• Task details: Your task is to repeat exactly the lines from the one with "Viewport: 600px width, 546px" through the end of the records, both included; please leave the pictures out.

┌─ Data for processing

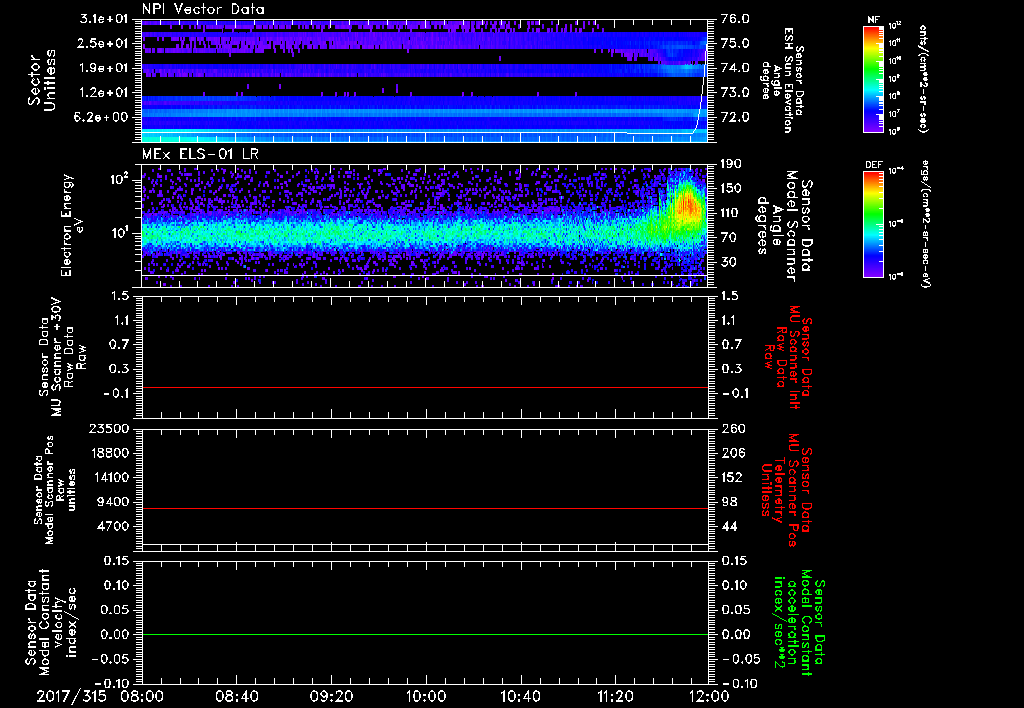
Task: Select the NPI Vector Data panel title
Action: [x=204, y=9]
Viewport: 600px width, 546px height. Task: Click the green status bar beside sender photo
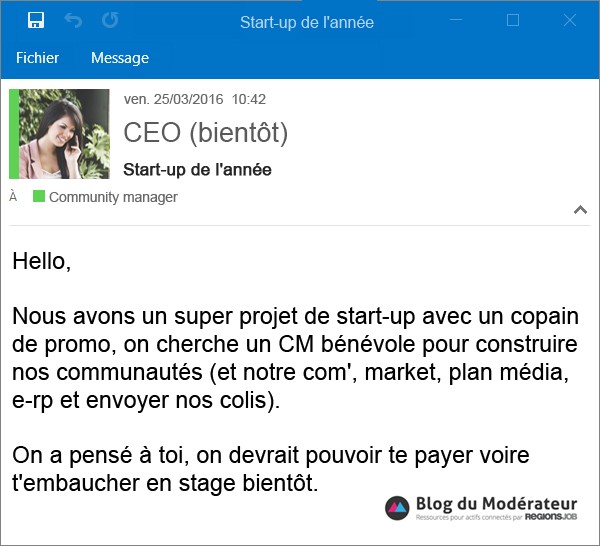click(13, 133)
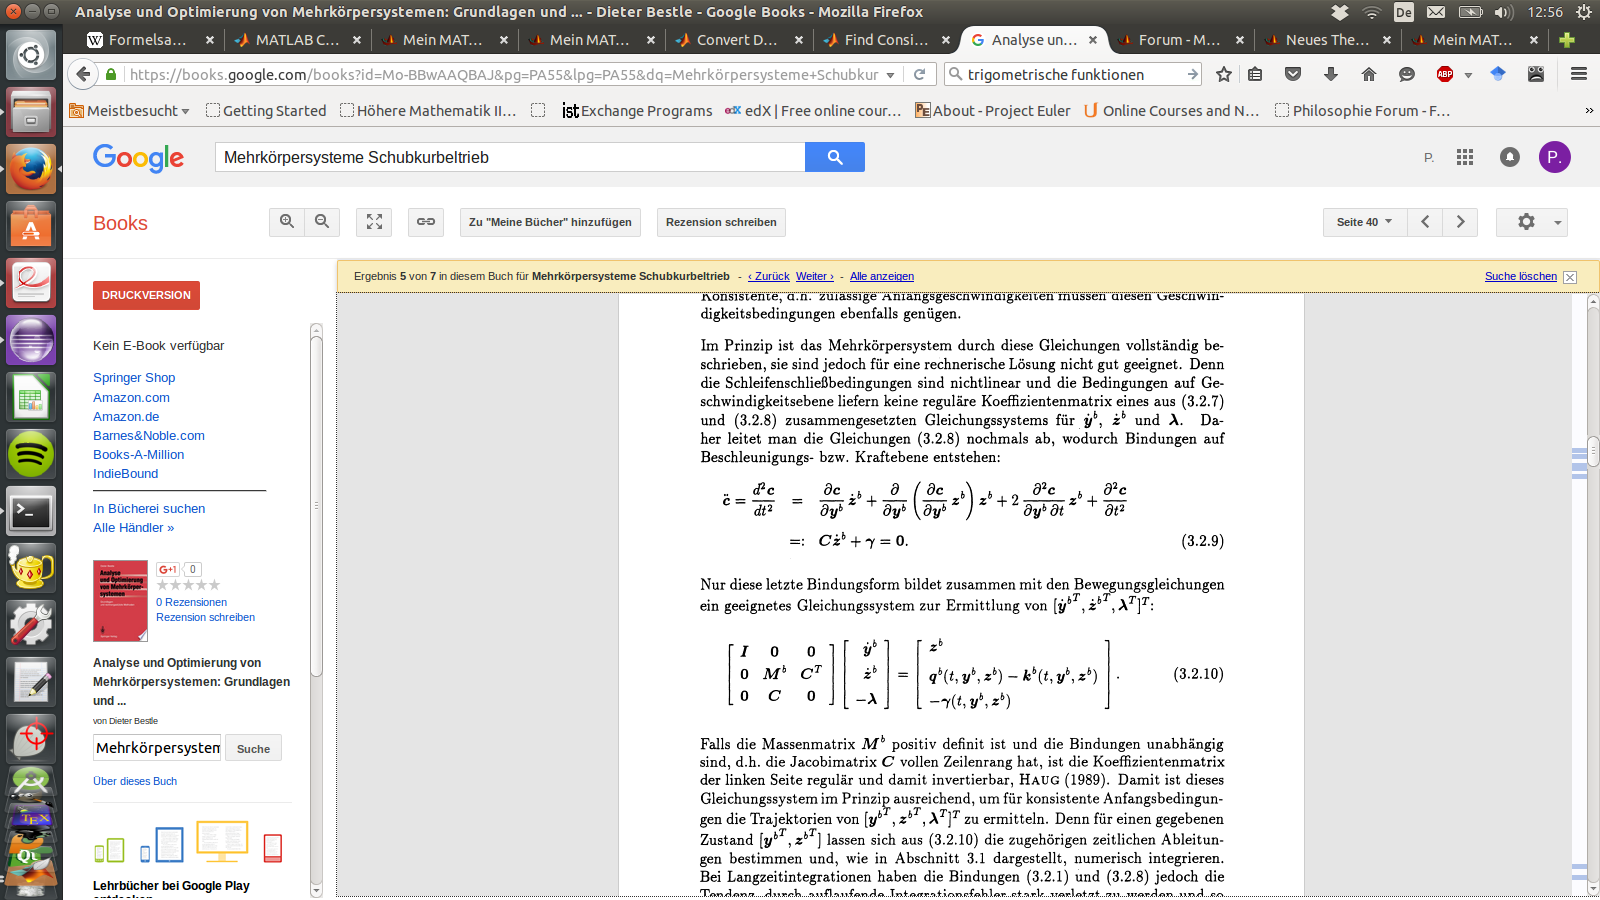Open the link-sharing chain icon

point(426,222)
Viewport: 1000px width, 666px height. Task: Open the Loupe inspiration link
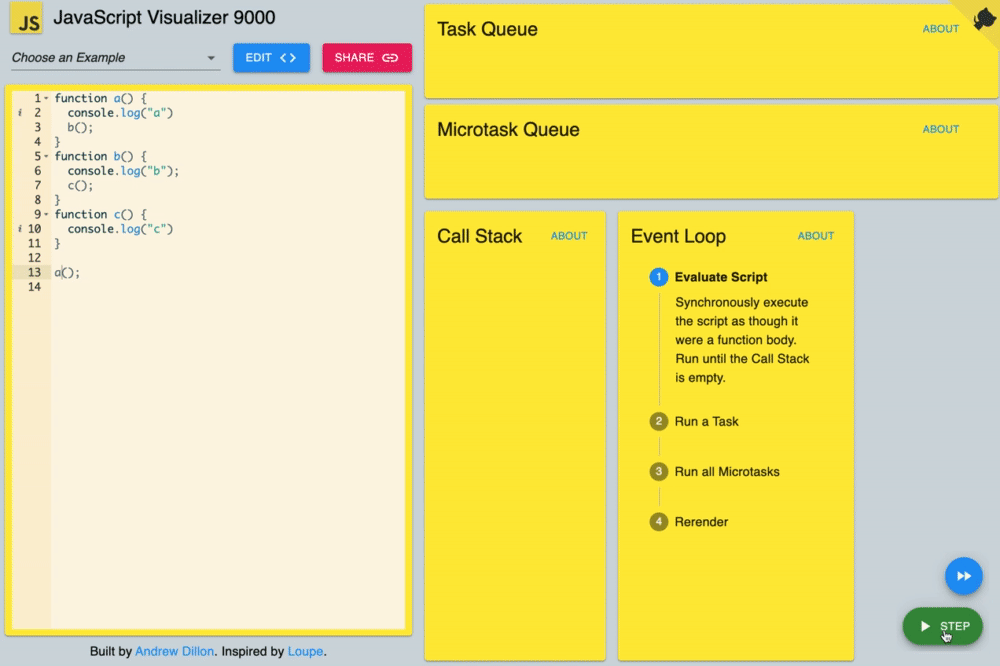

└─

• Solution below:
Viewport: 600px width, 546px height. Task: Click the green status bar beside sender photo
click(13, 133)
Open the link-sharing chain icon

point(426,222)
Viewport: 1000px width, 666px height. Task: Open the Loupe inspiration link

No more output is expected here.